The task:
Could you reproduce every record below exactly as written?
((
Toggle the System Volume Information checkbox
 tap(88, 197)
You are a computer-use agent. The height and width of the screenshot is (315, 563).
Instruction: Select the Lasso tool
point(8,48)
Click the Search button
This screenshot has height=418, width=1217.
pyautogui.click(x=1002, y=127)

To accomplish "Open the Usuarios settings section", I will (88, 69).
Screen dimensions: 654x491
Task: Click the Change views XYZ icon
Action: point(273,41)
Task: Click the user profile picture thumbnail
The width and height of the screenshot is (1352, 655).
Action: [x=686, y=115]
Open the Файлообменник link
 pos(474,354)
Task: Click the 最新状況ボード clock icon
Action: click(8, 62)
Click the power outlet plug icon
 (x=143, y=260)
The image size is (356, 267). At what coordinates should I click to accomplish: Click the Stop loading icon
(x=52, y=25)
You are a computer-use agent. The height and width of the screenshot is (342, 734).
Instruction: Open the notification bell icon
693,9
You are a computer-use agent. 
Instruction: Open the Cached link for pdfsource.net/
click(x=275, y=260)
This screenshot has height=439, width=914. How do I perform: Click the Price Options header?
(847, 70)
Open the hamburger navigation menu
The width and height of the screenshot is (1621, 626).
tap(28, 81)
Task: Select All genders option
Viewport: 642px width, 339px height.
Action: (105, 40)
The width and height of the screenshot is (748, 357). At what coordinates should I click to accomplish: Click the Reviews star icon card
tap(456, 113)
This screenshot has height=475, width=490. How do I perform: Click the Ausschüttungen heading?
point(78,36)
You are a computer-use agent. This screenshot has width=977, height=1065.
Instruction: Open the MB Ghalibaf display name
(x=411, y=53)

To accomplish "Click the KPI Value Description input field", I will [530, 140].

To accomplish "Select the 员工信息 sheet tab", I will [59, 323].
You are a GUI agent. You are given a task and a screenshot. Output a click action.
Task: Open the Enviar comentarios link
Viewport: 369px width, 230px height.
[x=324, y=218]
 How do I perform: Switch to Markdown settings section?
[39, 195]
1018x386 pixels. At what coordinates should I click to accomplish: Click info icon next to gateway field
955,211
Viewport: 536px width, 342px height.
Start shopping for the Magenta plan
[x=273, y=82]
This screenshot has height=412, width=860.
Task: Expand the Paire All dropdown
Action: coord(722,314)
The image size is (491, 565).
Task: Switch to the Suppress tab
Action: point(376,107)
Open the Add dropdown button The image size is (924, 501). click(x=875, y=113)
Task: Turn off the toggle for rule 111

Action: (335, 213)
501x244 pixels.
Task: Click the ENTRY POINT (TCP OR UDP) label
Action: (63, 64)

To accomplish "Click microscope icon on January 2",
))
Answer to this exercise:
Toggle the System Volume Information checkbox
 tap(88, 197)
You are a computer-use agent. The height and width of the screenshot is (315, 563).
Instruction: Select the Lasso tool
point(8,48)
Click the Search button
This screenshot has height=418, width=1217.
pyautogui.click(x=1002, y=127)

To accomplish "Open the Usuarios settings section", I will (88, 69).
Screen dimensions: 654x491
Task: Click the Change views XYZ icon
Action: point(273,41)
Task: Click the user profile picture thumbnail
The width and height of the screenshot is (1352, 655).
Action: [x=686, y=115]
Open the Файлообменник link
 pos(474,354)
Task: Click the 最新状況ボード clock icon
Action: click(8, 62)
Click the power outlet plug icon
 (x=143, y=260)
The image size is (356, 267). At what coordinates should I click to accomplish: Click the Stop loading icon
(x=52, y=25)
You are a computer-use agent. The height and width of the screenshot is (342, 734).
Instruction: Open the notification bell icon
693,9
You are a computer-use agent. 
Instruction: Open the Cached link for pdfsource.net/
click(x=275, y=260)
This screenshot has height=439, width=914. How do I perform: Click the Price Options header?
(847, 70)
Open the hamburger navigation menu
The width and height of the screenshot is (1621, 626).
tap(28, 81)
Task: Select All genders option
Viewport: 642px width, 339px height.
Action: (105, 40)
The width and height of the screenshot is (748, 357). At what coordinates should I click to accomplish: Click the Reviews star icon card
tap(456, 113)
This screenshot has height=475, width=490. How do I perform: Click the Ausschüttungen heading?
point(78,36)
You are a computer-use agent. This screenshot has width=977, height=1065.
Instruction: Open the MB Ghalibaf display name
(x=411, y=53)

To accomplish "Click the KPI Value Description input field", I will [530, 140].

To accomplish "Select the 员工信息 sheet tab", I will [59, 323].
You are a GUI agent. You are given a task and a screenshot. Output a click action.
Task: Open the Enviar comentarios link
Viewport: 369px width, 230px height.
[x=324, y=218]
 How do I perform: Switch to Markdown settings section?
[39, 195]
1018x386 pixels. At what coordinates should I click to accomplish: Click info icon next to gateway field
955,211
Viewport: 536px width, 342px height.
Start shopping for the Magenta plan
[x=273, y=82]
This screenshot has height=412, width=860.
Task: Expand the Paire All dropdown
Action: coord(722,314)
The image size is (491, 565).
Task: Switch to the Suppress tab
Action: point(376,107)
Open the Add dropdown button The image size is (924, 501). click(x=875, y=113)
Task: Turn off the toggle for rule 111

Action: (335, 213)
501x244 pixels.
Task: Click the ENTRY POINT (TCP OR UDP) label
Action: (63, 64)

To accomplish "Click microscope icon on January 2",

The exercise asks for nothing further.